The Business of Fashion
Agenda-setting intelligence, analysis and advice for the global fashion community.
Agenda-setting intelligence, analysis and advice for the global fashion community.
PARIS, France — The layers upon layers upon layers in the Sacai show crystallised why the label is one of fashion's favourite cults. The soundtrack, courtesy of Clockwork Orange, helped. There were other oblique references to that movie: the boiler suit the droogs wore, the words horrorshow and oddy-knocky (Nadsat for "good" and "alone") printed on tops. But that was only the beginning of Chitose Abe's rich tapestry.
One outfit featured a pineapple print (Hawaii), paisley from the UK and patterned belts from Afghanistan collaged into a parka, the most classic item from the Mod wardrobe in early 1960s Britain. It was the sort of densely hybrid, wittily curatorial piece that is a Sacai signature. Another parka mixed Mexican patterns with English tweed. There were MA-1’s and other military items dyed a dense fuchsia pink, aggression turned peace and love. Traditional straight-tip boots had basketball laces. And almost everything had rasta mesh tanks as a foundation.
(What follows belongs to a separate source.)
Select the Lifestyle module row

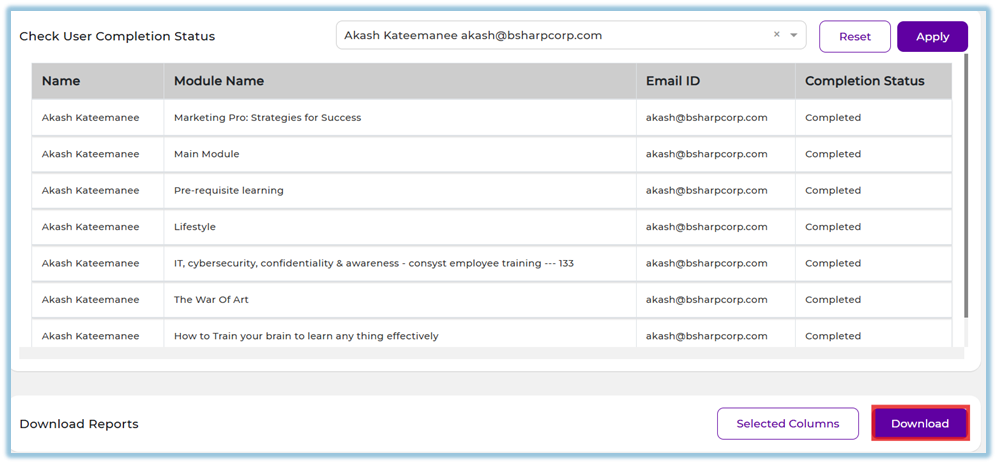195,227
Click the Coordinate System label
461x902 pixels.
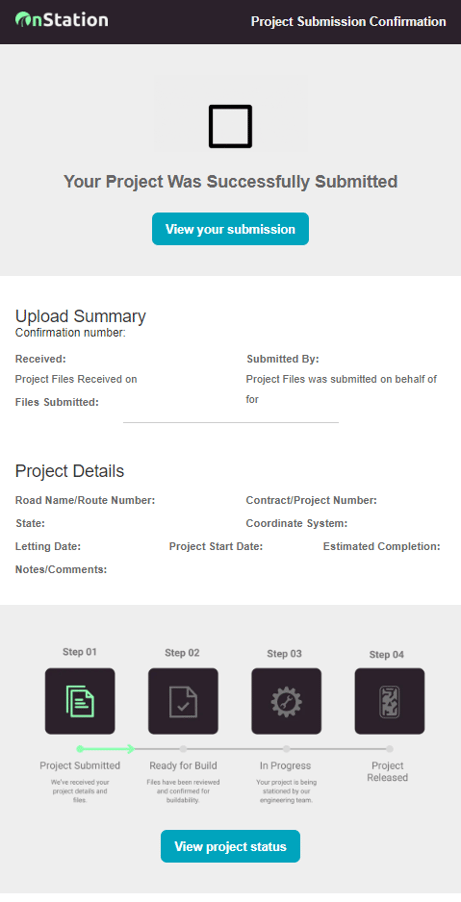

Chitose showed her women’s pre-collection alongside her Spring 2017 menswear. The vocabulary was more or less the same, but it looked more familiar, and more polished. A tweed jacket doubled over a high performance sports jacket was a typically chic Sacai hybrid, while the menswear had a rough, rave-y edge.
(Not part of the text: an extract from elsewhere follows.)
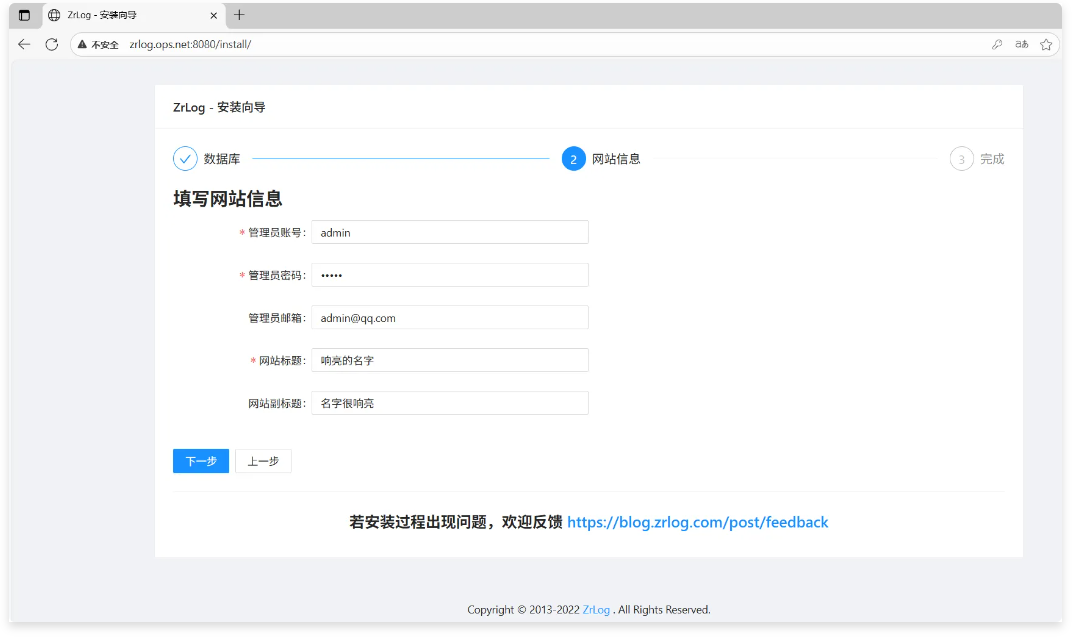The image size is (1076, 642).
Task: Add this page to favorites with star
Action: [1046, 44]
But in both cases, there was that particular Japanese appreciation of Western pop culture which is able to feed back to us all that's familiar in gloriously unpredictable ways. There were badges, blank because, said Chitose's lieutenant Daisuke Gemma, "there's something on your mind but we don't talk about it." Remember that Chitose is Rei Kawakubo's protégé. And accept that she is another face of Japan's enduring ability to challenge, provoke, bemuse — and amuse.